The beaches are also the ideal spot to run and build up muscles. While jogging, under the crushing heat, I regaled myself observing the life around me. The sight on the sugar loaf, the sea and the islands is really splendid, and running under such conditions is a real pleasure. As a reward, a fresh coconut to drink and savour. Que bella vida!
A walk from Flamengo to Sugar Loaf
On a Sunday, we leave for a long and owling ballade to the Urca area, at the foot of the sugar loaf mountain. From the house, we directly got to the beach of Flamengo, and then walked all along the Guanabara bay, via Botafogo, to finally arrive in the charming district of Urca. The area has all the airs of a small village, with beautiful residences, small squares, a church opposite the sea and a small beach. Picturesque, safe and very pretty, we recommend this place to the future travellers. The sight on the city centre is also splendid there. At midday, for the hundredths time of the week, we stop in a restaurant to eat a pizza, one of the rare dishes that Delphine manages to digest.
The Tijuca tropical forest
This Saturday January 17 we decided to explore the forest of Tijuca. In the heart of Rio between Copacabana and Centro, we suddenly found ourselves in the largest urban forest of the world.
The tropical vegetation is dense, we feel like deep in the jungle, where thousands of insects, butterflies, iguanas and snakes populate this splendid place.
The hike through the “jungle” is energising, releasing, there is only green around us, the noises from running water or a cascade where we stop pick nicking and refreshing ourselves under a wet heat of more than 40 degrees.
We have the impression to have spent this day far from the city and of the world. We are completely re-energised and filled with wonder from this splendid ballade.
The artistic and boheme neighbourgood of Santa Teresa
Santa Teresa is the Bohemian district of Rio. Nested on the hill, the district is accessible only after a one long walk up from the steps and narrow streets, or by the famous tram, “o bonde”, operating since the end of the 14th century.
The heart of Santa Teresa is full with charm. Coffees, restaurants, and small shops attract tourists, locals and artists. The atmosphere is very relaxed, laid back. During the day, we can listen to jazz, and in the evening, samba, bossa nova. Architecture is also very interesting. Old colonial residences, immense, overhang the hills and contribute much to the charm of this place which is finally very “roots”.

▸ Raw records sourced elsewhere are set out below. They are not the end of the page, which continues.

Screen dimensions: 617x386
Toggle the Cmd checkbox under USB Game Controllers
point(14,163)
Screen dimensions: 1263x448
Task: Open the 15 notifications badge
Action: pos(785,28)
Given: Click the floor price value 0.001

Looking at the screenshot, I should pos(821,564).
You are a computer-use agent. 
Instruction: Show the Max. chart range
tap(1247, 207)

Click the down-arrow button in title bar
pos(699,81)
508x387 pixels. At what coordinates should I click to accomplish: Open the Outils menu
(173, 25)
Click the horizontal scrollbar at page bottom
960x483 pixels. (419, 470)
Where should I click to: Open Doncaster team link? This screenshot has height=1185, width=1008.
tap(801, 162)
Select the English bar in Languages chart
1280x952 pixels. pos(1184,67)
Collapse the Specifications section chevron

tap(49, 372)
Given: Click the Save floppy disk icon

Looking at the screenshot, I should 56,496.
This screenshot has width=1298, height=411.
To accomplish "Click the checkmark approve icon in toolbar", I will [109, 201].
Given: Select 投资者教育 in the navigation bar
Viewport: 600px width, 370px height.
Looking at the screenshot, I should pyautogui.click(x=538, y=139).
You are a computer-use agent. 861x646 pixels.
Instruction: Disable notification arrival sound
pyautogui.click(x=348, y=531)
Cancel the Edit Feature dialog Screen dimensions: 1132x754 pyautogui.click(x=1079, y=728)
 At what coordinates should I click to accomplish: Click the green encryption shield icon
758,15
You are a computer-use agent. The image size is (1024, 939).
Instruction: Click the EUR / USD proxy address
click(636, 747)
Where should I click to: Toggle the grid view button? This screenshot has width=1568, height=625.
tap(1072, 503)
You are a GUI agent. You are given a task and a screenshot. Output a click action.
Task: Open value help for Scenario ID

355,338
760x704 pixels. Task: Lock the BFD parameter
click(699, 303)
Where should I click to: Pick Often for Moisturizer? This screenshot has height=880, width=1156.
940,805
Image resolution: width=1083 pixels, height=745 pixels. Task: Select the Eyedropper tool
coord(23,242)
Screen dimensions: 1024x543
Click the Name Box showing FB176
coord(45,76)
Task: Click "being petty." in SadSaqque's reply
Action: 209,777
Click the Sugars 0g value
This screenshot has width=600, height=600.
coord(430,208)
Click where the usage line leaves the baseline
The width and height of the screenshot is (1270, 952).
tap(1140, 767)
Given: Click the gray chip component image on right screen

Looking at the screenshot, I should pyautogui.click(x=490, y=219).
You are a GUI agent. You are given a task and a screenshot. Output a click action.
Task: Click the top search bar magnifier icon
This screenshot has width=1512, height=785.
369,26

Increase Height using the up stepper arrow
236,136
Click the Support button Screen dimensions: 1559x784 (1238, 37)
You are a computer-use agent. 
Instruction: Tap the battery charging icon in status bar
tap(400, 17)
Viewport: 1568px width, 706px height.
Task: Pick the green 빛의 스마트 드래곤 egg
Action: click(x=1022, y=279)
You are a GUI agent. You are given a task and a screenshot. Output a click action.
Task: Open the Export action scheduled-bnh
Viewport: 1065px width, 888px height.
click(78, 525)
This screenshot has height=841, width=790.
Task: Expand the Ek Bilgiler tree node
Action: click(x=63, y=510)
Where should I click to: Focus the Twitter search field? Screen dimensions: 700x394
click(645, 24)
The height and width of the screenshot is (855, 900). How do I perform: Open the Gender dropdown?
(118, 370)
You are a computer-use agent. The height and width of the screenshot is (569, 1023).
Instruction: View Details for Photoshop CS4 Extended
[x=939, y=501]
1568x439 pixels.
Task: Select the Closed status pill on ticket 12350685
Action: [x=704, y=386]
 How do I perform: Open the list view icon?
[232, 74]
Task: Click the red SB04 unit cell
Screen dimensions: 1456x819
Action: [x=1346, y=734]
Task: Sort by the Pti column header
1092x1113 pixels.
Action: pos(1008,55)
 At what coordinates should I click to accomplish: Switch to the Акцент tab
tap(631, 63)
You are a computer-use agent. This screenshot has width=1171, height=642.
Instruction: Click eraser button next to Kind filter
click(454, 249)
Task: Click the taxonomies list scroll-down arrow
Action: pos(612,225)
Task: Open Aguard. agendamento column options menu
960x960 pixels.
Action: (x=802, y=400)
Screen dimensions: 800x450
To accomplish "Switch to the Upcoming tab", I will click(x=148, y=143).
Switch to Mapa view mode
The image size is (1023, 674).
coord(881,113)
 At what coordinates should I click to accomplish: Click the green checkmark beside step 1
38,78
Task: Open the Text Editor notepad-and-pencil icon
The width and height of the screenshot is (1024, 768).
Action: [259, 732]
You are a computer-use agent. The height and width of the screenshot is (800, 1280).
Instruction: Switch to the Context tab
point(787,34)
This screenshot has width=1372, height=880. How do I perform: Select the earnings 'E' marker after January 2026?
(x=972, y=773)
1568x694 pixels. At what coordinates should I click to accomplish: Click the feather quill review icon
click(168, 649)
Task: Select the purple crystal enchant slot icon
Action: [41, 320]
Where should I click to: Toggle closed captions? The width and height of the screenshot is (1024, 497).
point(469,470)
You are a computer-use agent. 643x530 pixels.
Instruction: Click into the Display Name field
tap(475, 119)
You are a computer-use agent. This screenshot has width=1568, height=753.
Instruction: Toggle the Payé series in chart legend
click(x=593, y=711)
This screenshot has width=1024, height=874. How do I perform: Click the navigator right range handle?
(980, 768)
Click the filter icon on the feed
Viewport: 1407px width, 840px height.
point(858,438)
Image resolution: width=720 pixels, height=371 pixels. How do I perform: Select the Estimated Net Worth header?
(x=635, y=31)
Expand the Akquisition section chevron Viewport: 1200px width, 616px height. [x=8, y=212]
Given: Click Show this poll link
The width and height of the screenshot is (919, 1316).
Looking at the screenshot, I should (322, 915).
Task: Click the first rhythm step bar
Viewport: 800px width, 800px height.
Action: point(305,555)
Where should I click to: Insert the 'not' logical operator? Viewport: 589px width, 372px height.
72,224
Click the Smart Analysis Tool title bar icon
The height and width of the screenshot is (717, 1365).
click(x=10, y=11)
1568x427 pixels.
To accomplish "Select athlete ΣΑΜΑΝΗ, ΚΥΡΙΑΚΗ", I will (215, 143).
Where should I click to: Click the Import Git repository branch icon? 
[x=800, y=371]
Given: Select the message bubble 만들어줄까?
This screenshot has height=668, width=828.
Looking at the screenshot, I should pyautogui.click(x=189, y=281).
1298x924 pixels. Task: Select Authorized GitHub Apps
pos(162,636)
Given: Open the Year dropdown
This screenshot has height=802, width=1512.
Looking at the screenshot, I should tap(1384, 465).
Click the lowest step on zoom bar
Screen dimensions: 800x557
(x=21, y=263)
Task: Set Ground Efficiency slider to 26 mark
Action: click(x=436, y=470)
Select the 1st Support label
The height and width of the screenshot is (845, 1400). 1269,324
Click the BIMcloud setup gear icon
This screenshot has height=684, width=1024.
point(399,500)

We start our stroll in the south of Santa Teresa, close to the favela where I worked. While following the bonde railtracks (impossible to get lost!), we admire the residences bordering the road. Some have astonishing shapes and architecture, like an old church or a fantastic castle. Downwards, we can see the centre town, the Sambodromo, and many favelas seeming to climb on the hills. After a lunch break, we arrive on the central place of Santa Teresa, very picturesque, to wait for the tram. Opposite the stop, a bakery. We crack, storm in it, to buy and devoure melting meringues and chouquettes.
We will take the bonde twice, to get driven through the entire itinerary. It rocks in all directions, but the journey is very appreciable. All the lanes of the district are furrowed, and we get to the city centre having passed over the famous aqueduct of Lapa. Beware of giddiness! Our balade will finish close to the central place of Santa Teresa, in a coffee shop, to listen to live jazz live while sipping a coffee, and eating (again) a melting banana cake. Hahhhh!